To Xi, the danger of “historical nihilism” remains a pressing concern. And the phrase has found its way into many of the party’s most authoritative documents ever since.
To combat this danger, Xi considers teaching the past a key mechanism for avoiding the Soviets’ fate.
So far this year, to address the risk of “historical nihilism,” Xi has launched a formal Party History Study Campaign—the largest ideological indoctrination effort since Mao’s time—overseen the release of a new 531-page history of the Communist Party, and put forward this landmark “Historical Resolution” last month at the party’s Sixth Plenum.
Of these three projects, the November historical resolution, titled, “Resolution of the Central Committee of the Chinese Communist Party on the Major Achievements and Historical Experiences of the Party’s Hundred-Year Struggle,” is Xi’s most consequential move to counteract the forces of “historical nihilism.”
The seventy-page historical resolution can be roughly divided into thirds: the first third is official history, the second third is policy proposal, and the final third is party propaganda.
Analysts, including Jagannath Panda in these pages, have rightfully devoted much attention to the resolution, contributing essential background and savvy predictions.
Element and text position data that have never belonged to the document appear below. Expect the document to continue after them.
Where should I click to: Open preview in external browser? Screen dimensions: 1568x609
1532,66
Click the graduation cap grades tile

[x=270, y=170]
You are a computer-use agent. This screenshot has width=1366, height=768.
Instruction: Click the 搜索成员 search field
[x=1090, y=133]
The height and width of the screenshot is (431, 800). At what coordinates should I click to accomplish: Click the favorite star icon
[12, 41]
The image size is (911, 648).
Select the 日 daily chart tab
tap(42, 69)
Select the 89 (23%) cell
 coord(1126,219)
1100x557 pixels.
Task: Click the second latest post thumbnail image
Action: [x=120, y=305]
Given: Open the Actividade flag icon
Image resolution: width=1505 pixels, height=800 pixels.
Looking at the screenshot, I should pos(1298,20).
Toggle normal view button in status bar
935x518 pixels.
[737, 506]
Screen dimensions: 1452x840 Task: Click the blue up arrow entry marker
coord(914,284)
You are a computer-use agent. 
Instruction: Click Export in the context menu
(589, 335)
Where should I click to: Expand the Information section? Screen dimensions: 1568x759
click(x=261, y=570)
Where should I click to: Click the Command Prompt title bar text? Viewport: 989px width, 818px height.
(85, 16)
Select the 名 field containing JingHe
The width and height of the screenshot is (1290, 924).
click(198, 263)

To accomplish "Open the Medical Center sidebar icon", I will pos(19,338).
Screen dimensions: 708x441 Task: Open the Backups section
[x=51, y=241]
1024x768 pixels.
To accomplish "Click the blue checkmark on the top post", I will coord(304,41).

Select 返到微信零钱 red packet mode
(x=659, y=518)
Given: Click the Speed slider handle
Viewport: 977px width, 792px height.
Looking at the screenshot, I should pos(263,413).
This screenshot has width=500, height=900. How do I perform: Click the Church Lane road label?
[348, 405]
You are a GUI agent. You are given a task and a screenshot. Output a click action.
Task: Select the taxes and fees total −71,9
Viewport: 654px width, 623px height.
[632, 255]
Their commentary has tended to pay more attention to the resolution’s policy proposals than the historical reassessment.
“It is a forward-looking document, more about creating history than summarizing it,” writes one respected China watcher. “The idea of looking back is to look ahead to the struggle of the future,” adds another. “It is not really a resolution about past history, but a resolution about future leadership,” explains the New York Times.
As a result, many analysts’ commentary has focused on what the text of the resolution signals about the longevity of various Chinese policy initiatives such as “common prosperity” and the Belt and Road Initiative. The party history portion is wrongly treated as context rather than core content.
The two prior “historical resolutions” to appear in the party’s hundred-year history are not written in the style of narrative history; they are more narrowly theoretical documents, meant to buttress each leader’s standing in life-or-death bouts of party infighting. Mao used his resolution to silence rivals. Deng used his to emerge from Mao’s shadow. Xi, meanwhile, seems to be telling history for its own sake.
With no obvious rivals, there might seem to be no need to dedicate a precious plenum session to a new historical resolution. But in Xi’s mind, retelling party history is still a necessity—if not for personal political supremacy, then for the survival of the regime more broadly.
This sense of urgency becomes clear through the specific choice of historical reference points invoked in the resolution. Tellingly, a line about the “demise of the Soviet Union” sits in the same paragraph as an allusion to the party’s 1989 Tiananmen Square crackdown, and a direct causative link is implied between the two, demonstrating just how catastrophic the collapse of Communist rule in Moscow is considered in Beijing. More than that, too, it points to real and current anxieties about the vital need to remember history in order to prevent another Tiananmen-scale threat to the CCP today.
Constantly retelling Party history—or, in Xi’s words, working vigilantly to prevent “historical nihilism”—is one of the primary lessons current Chinese leadership has taken from the crumbling of the Soviet Union, which Xi and his compatriots ascribe to the cadres’ break with Vladimir Lenin and Josef Stalin and general abandonment of the Soviet Communist Party’s past. This new resolution, then, with its nod to Soviet history within the telling of CCP history, is a practical mechanism for avoiding a similar fate.
More and more, the construction and utilization of historical narrative is becoming a central policy prescription in Xi’s China because forgetting history is remembered as such a destructive act in Soviet Russia. In this way, the issuing of this new resolution marks the beginning, rather than the end, of this project; As the Twentieth Party Congress approaches and Xi’s effective coronation as leader for life looms, the telling of Soviet history will only get more urgent and its lessons direr.